ASSIGNED TASK: Please restate the records below verbatim, omitting every image they hold.

_ _ _ _ _

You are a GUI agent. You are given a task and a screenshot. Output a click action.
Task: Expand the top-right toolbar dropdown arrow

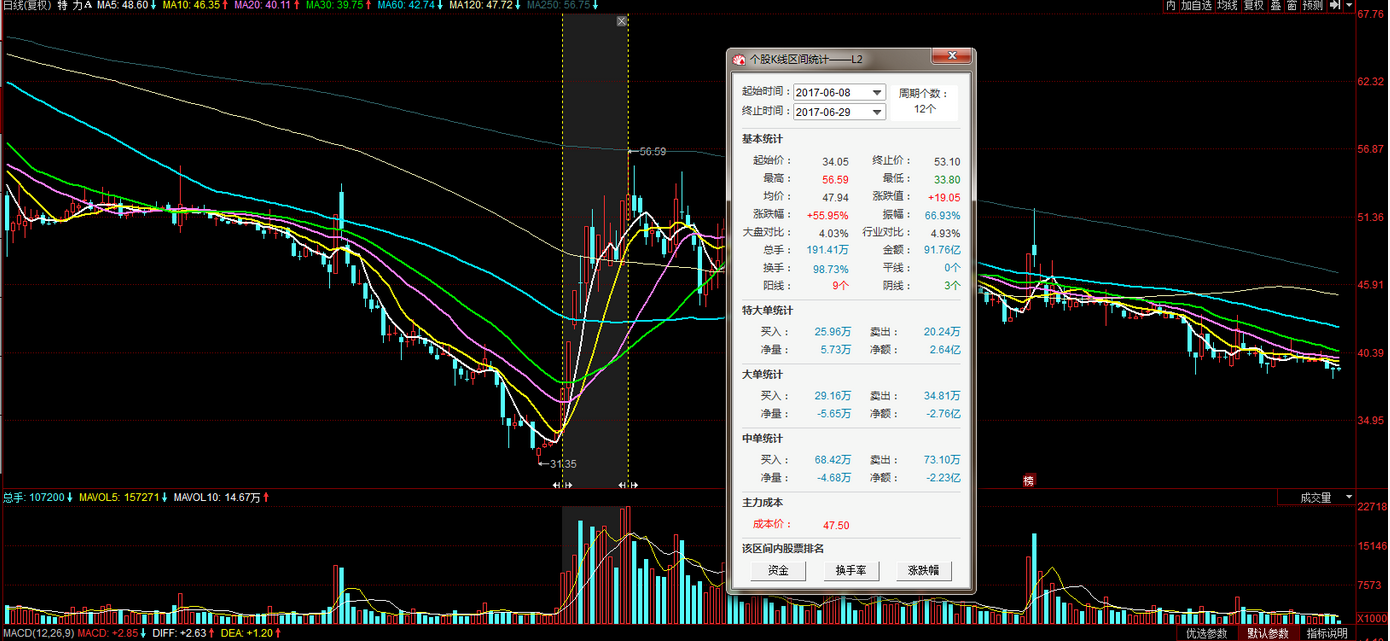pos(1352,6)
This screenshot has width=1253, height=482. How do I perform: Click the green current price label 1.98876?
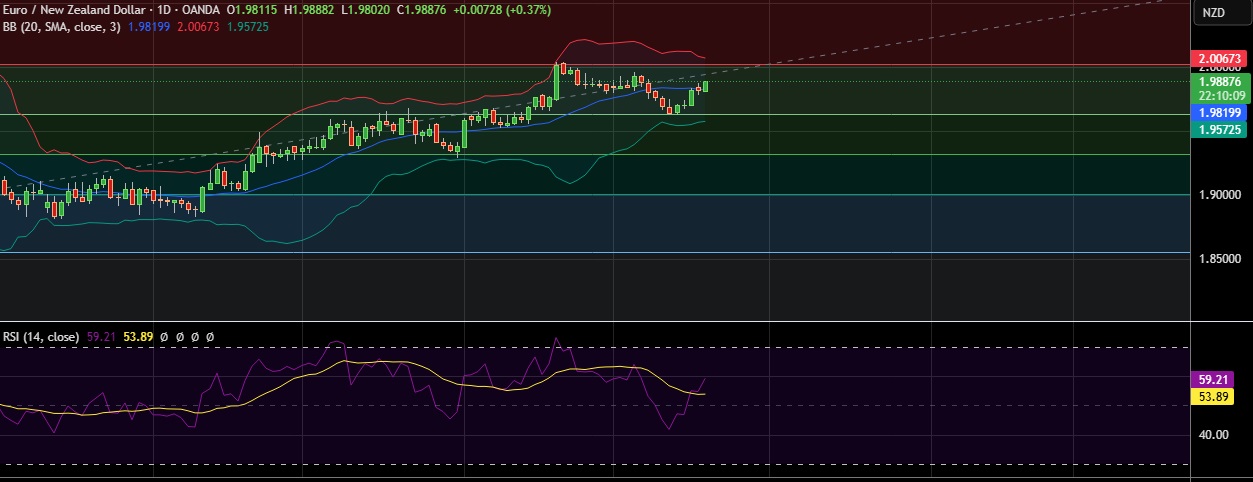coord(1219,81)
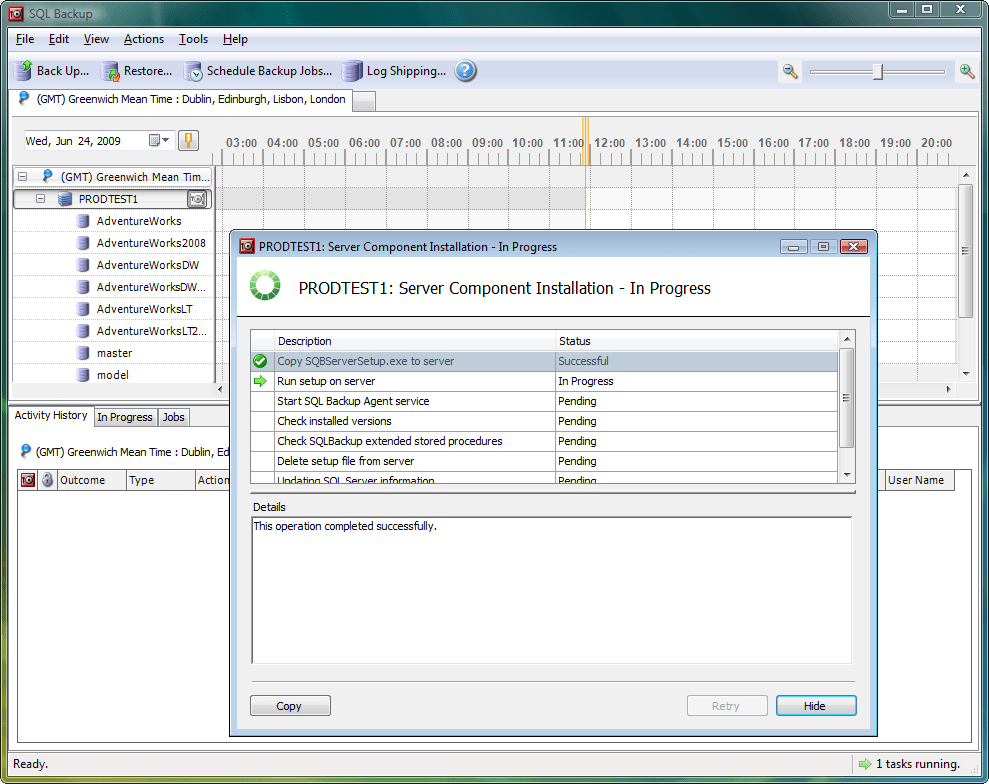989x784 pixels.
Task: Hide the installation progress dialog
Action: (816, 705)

_ _ _ _ _

SOLUTION FOR THIS TASK:
You are a GUI agent. You are given a task and a screenshot. Output a click action.
Task: Expand the top-right toolbar dropdown arrow

pos(1352,6)
This screenshot has width=1253, height=482. How do I perform: Click the green current price label 1.98876?
coord(1219,81)
989x784 pixels.
Task: Hide the installation progress dialog
Action: (816, 705)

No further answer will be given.